Exercise passage:
● ● ● ● ●
BR1M is but one of several other redistributive policies of the government to help Malaysians improve their lives.
By Khairul Azwan Harun
I wish to thank TK Chua for his response to my article on BR1M: “Of BR1M and Malaysia’s Political Landscape,” published on Free Malaysia Today on Jan 3.
There were some points he brought up that I intend to address. Before that however, I could not have been more delighted to see the level of respect and dignity with which Chua had written his article. There is an art to opposing, one that does not demean the person you correct, yet one that gives the critiqued the gift of a new perspective to consider. It is a missing art in many of Malaysia’s opposition leaders.
One of the main points in Chua’s rebuttal is that BR1M scratches only the surface of what is a structural issue in Malaysia’s economy. Namely, he listed “unemployable graduates” and a “total lack of decent and affordable housing” as factors for Malaysia’s economic mismanagement. Chua definitely has a point. These are tremendous hurdles for Malaysia’s development model that need to be addressed if we are to progress into a high-income economy.
I would argue, however, that the issue of graduate employability and affordable housing has been recognised by the government and substantial initiatives have been put in place to address the issue.
● ● ● ● ●
Exercise: Carry on the opinion piece on BR1M from the point at which it stops. The rows that follow are independent material and do not belong to the text above.
● ● ● ● ●
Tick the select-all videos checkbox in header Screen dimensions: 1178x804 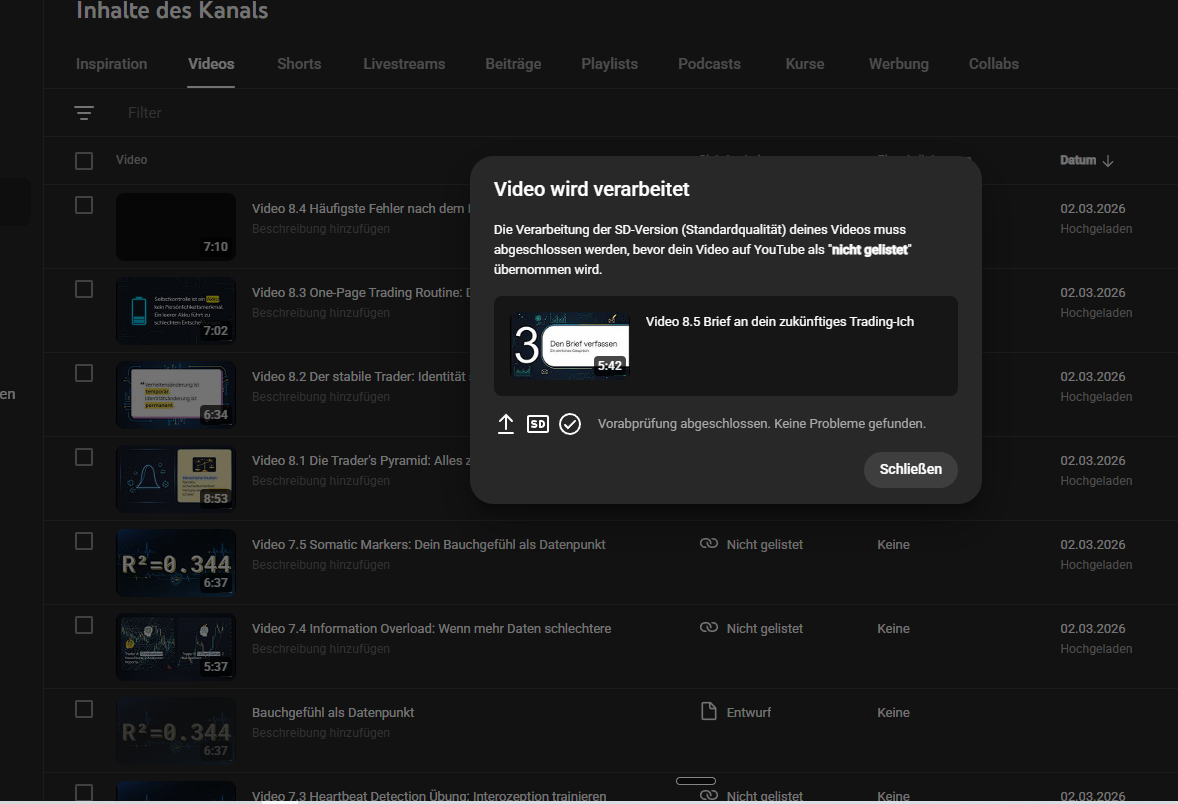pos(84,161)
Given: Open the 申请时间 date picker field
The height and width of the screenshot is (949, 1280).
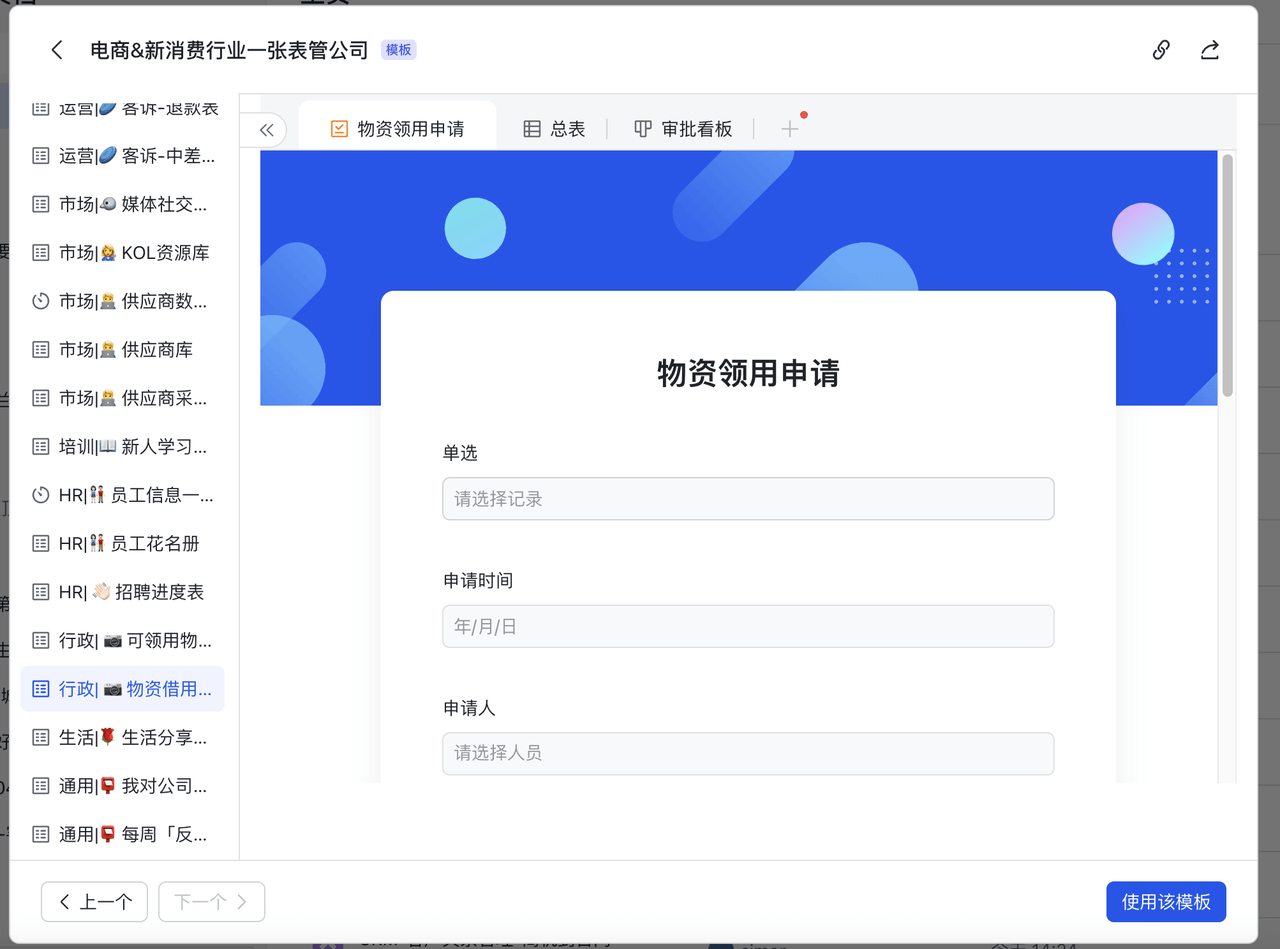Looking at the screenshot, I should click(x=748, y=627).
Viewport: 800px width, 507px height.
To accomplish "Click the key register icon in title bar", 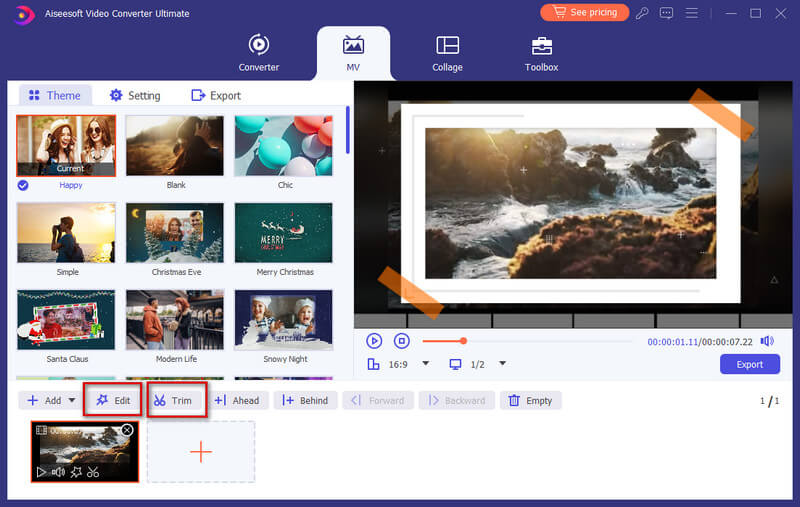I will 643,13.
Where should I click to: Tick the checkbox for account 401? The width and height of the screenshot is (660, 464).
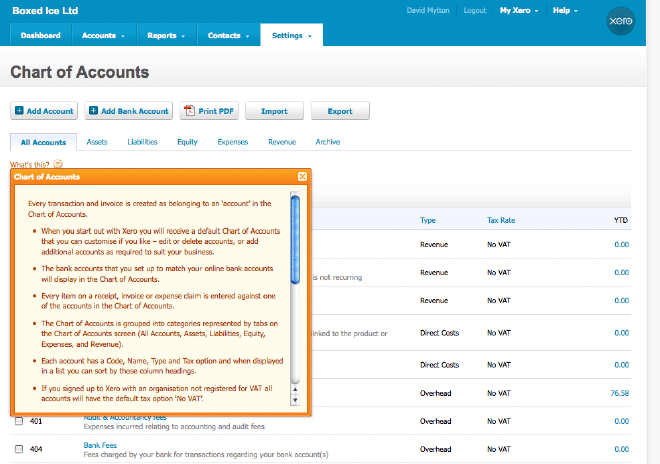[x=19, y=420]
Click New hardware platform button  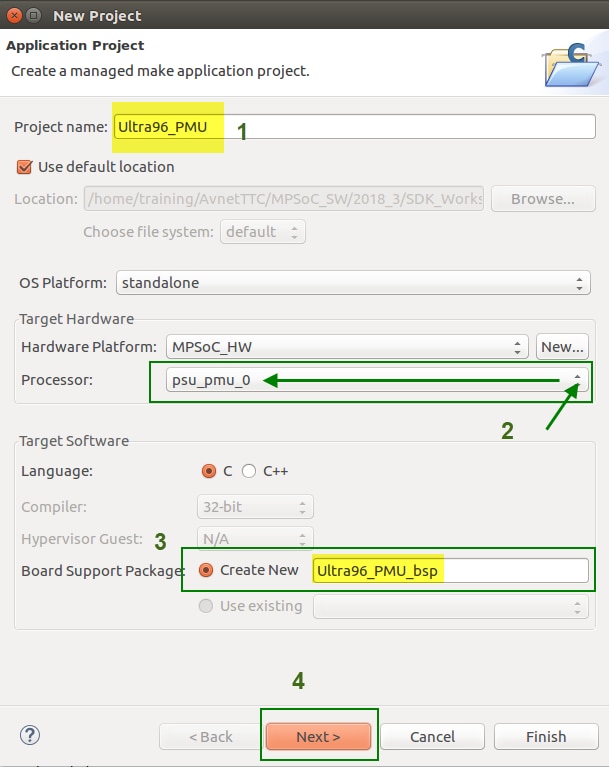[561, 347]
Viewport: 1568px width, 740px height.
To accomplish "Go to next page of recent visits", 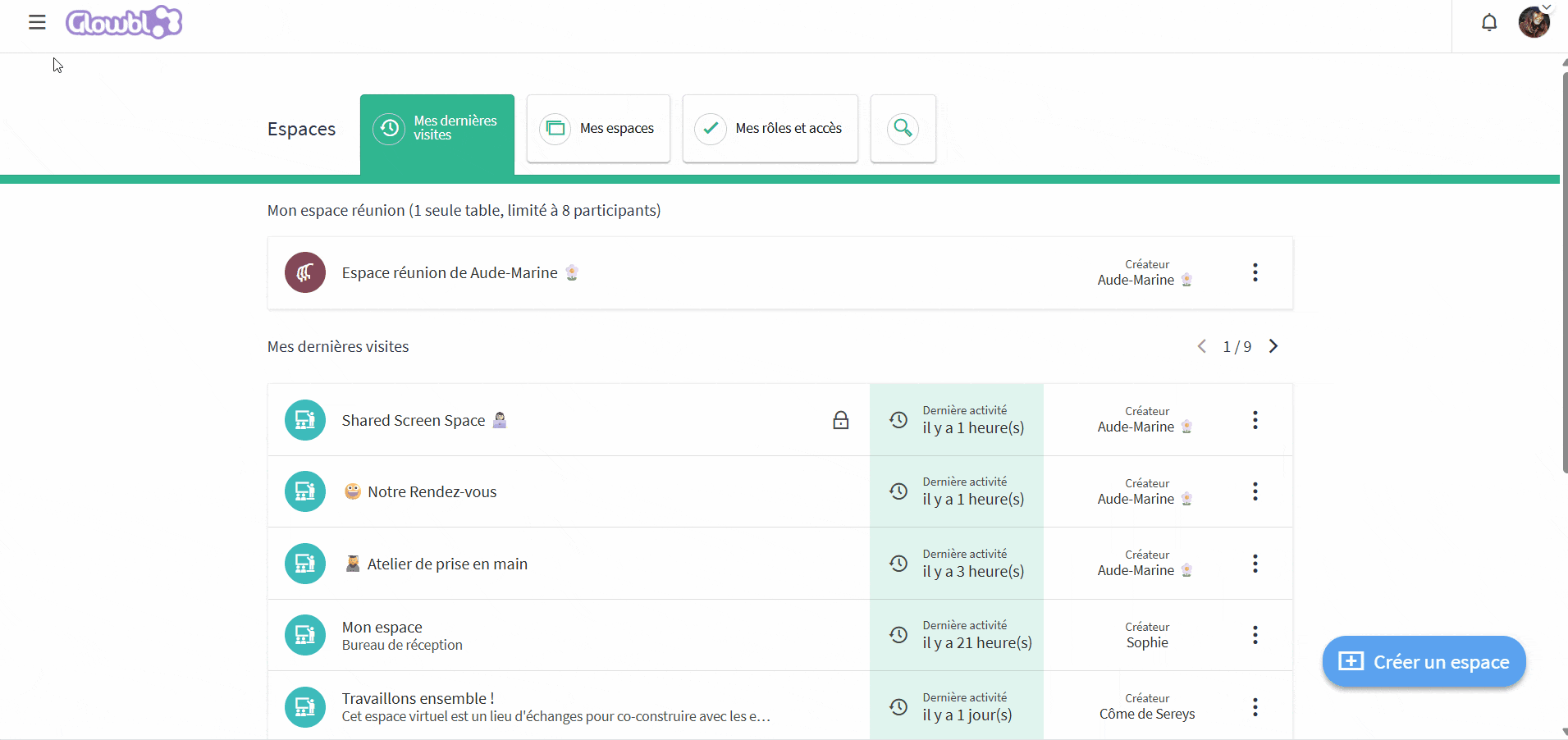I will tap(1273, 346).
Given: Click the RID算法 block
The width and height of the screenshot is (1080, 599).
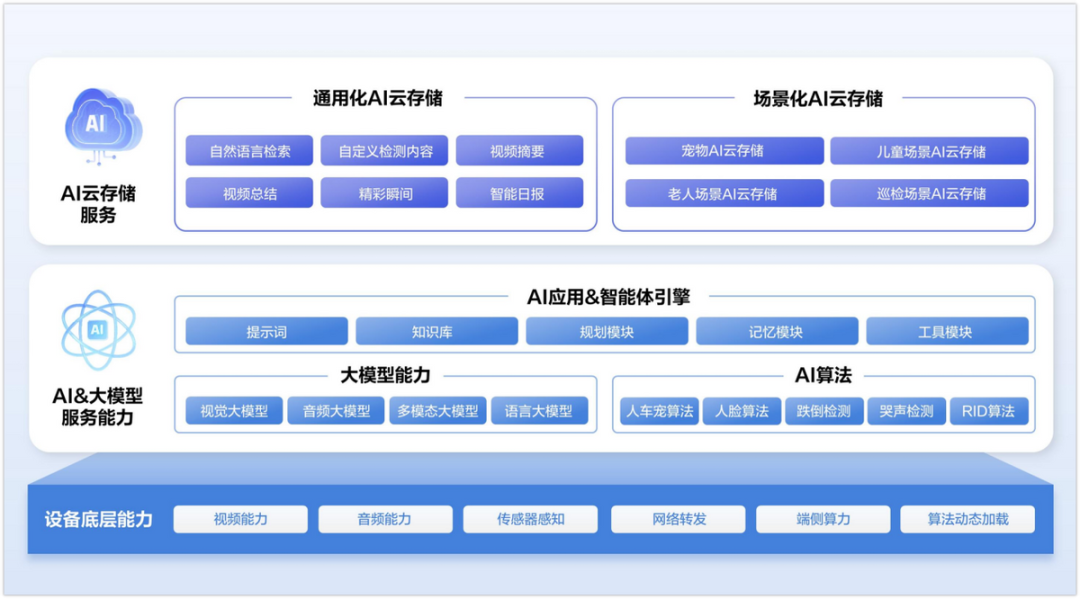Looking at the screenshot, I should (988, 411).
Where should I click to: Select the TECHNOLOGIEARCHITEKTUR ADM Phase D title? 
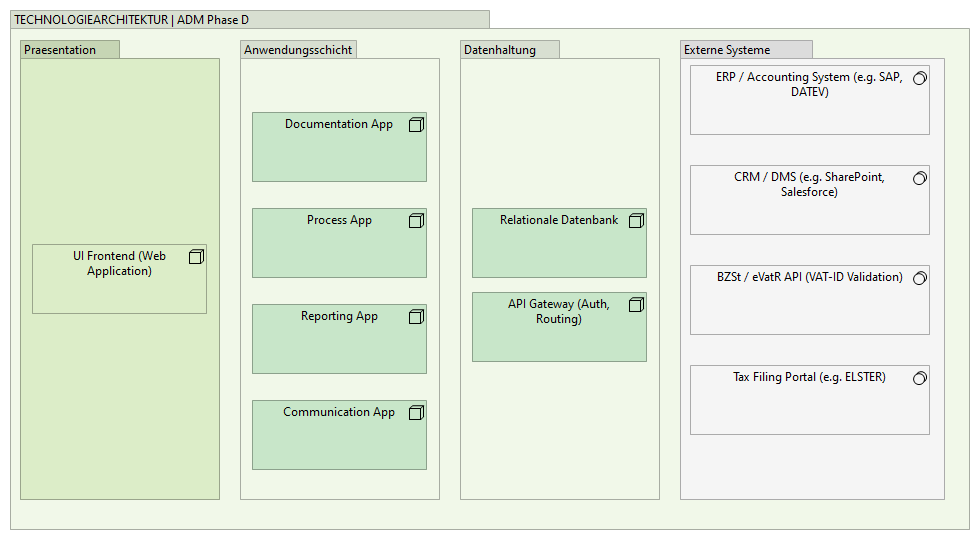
● ● ● ● ●
Response below:
By 2020, there will be an increase in demand for an additional 1.3 million Technical and Vocational Education and Training (TVET) workers in the 12 National Key Economic Areas (NKEA). To meet this demand, there are over 1,500 TVET institutions in Malaysia, including polytechnics, community colleges, vocational colleges and other higher learning institutions.
Beyond TVET, double tax deductions will be given to private companies that provide structured internship programmes for students pursuing undergraduate degrees, diplomas and Malaysian Skills Certificate Level 3 – all in all enhancing the capabilities, experiences and employability of fresh graduates. Government-led initiatives, such as the 1Malaysia Training Scheme (SL1M), are also expanding to produce over 20,000 graduates, in addition to the 15,000 in 2016.
For affordable housing, the government continues to provide vacant land at strategic locations to Perumahan Rakyat 1Malaysia (PR1MA) to build more than 30,000 houses, with the selling price ranging around RM150,000 – much lower than the market price of RM250,000 to RM400,000. 10,000 houses will be built in urban areas for rental to youths entering the labour market. About 5,000 units of People’s Friendly Homes (PMR) will be built with the government subsidising up to RM20,000 per unit.
Chua argued that cash transfers through BR1M “can’t significantly and sustainably change the life of the recipients.” That, perhaps, is a matter of perspective. For those who don’t receive BR1M, it is hard to comprehend how a little over RM1,000 can help change your life. But, if you are earning less than RM1,000 a month, BR1M handouts of RM1,200 (up from RM1,050 last year) goes a long way. With over 7 million recipients, BR1M becomes more than just a temporary fix. BR1M gives our low-earning fellow Malaysians relief from worrying about putting food on the table. It, in effect, gives them time to strategise and save for the future of their families.
BR1M is also accompanied by many other indirect redistributive policies. The purchase of reading materials, computers, newspapers, internet subscriptions all combine to make up a lifestyle tax relief of RM2,500 a year.
To ease the burden of working parents, a tax relief of up to RM1,000 is given to taxpayers who enrol their children into registered nurseries and preschools. This programme alone will benefit 40,000 individuals.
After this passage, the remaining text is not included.